In our case, due to the large large number of CTNS gene exons, we used the next generation sequencing to carry out a molecular diagnosis of cystinosis disease in this family. Furthermore, cystinosis disease is due to biallelic pathogenic mutation, so even a large deletion can also be suspect by this technology.

Effectively, the analysis of our patient (V-3; Fig. 1), identified a deletion spanning exons 4 and 5 of CTNS gene ((a); Fig. 2). We confirmed this mutation [c.(61 + 1_62–1)_(225 + 1_226–1), NM_004937.3] by RT-PCR ((c); Fig. 2) and cDNA Sanger sequencing ((b); Fig. 2). This deletion leads to a short mRNA, resulting in a frameshift and truncated version of CTNS protein (Fig. 3), and was already reported as pathogenic [11]. That explains the childhood-onset and the severe form of our patient’s phenotype. Therefore, we conclude that this allele variant should be classified as pathogenic and there is no need to screen it in a healthy control.

Fig. 3
figure 3

Schematic representation of the Exon 4 and 5 deletion of CTNS gene and their consequence in cDNA of this region of the gene. (In the chapter “Discussion”)

Full size image

Next generation sequencing technology has helped us to obtain a more rapidly, and more accurate diagnosis.
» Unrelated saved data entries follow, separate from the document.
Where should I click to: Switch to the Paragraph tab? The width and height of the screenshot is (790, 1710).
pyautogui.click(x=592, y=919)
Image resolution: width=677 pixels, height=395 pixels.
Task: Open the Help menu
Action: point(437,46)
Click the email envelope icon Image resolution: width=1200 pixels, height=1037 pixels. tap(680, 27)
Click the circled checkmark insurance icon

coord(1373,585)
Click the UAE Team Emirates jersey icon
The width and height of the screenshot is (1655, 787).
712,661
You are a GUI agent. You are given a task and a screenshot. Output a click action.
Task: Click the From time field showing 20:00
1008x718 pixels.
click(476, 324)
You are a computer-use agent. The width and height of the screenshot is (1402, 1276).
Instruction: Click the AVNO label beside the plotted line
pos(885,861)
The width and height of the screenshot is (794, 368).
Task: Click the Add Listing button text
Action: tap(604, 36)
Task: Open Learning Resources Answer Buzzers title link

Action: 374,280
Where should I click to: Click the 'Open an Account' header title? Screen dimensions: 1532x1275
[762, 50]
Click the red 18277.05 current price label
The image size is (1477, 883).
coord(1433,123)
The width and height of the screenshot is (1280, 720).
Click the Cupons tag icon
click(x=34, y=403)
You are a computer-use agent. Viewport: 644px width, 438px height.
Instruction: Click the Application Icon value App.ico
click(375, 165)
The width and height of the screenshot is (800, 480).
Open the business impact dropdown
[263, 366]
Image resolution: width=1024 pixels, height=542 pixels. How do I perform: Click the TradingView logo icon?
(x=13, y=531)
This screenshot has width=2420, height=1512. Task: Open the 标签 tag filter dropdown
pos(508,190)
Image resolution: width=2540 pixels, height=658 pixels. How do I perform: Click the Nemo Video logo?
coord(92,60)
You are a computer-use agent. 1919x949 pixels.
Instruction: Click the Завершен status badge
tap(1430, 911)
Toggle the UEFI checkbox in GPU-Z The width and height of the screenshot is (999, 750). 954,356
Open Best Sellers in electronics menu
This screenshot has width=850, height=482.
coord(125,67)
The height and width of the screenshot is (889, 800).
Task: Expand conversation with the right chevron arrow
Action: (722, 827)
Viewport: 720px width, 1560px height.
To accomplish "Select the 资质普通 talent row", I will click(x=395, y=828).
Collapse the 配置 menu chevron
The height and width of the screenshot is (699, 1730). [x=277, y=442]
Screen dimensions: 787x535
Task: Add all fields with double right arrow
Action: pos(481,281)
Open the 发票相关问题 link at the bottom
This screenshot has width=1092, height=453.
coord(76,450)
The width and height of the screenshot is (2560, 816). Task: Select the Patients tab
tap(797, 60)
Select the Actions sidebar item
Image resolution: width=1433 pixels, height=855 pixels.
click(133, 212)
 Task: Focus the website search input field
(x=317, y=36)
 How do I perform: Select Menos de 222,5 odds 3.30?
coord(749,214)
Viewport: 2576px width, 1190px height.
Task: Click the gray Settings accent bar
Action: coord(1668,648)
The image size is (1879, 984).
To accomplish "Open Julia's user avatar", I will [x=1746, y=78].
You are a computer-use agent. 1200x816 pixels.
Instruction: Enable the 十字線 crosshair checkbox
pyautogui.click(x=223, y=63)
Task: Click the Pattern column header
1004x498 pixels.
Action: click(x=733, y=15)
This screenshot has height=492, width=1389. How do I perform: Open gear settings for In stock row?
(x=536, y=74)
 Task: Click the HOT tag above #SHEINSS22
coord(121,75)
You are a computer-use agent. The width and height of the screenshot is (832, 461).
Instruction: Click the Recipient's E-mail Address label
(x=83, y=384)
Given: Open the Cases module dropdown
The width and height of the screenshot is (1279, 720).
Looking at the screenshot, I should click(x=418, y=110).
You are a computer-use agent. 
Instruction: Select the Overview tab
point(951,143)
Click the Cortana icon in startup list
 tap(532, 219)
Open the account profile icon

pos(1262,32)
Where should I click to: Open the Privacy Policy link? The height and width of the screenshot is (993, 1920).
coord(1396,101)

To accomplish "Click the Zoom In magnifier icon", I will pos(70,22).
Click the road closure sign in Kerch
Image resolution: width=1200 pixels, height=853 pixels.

NGS is potentially allowing for more efficient genetic counseling, premarital targeted testing in the couple at risk, and did helped us to predict the exact risk of this familial disease in this couple’s offspring; therefore, we were able in this case to reassure the couple about the risk of cystinosis in their descendent. However, the couple remains at risk for other recessive diseases due to the inbreeding.

Conclusions

Here we reported one of the major applications of next generation sequencing. These tests become more accessible and faster, it would be more cost-benefit for patients and their families. Our perspective is to create a screening test for the most common autosomal recessive disease in our population, as a health public strategy in order to reduce the prevalence of these diseases.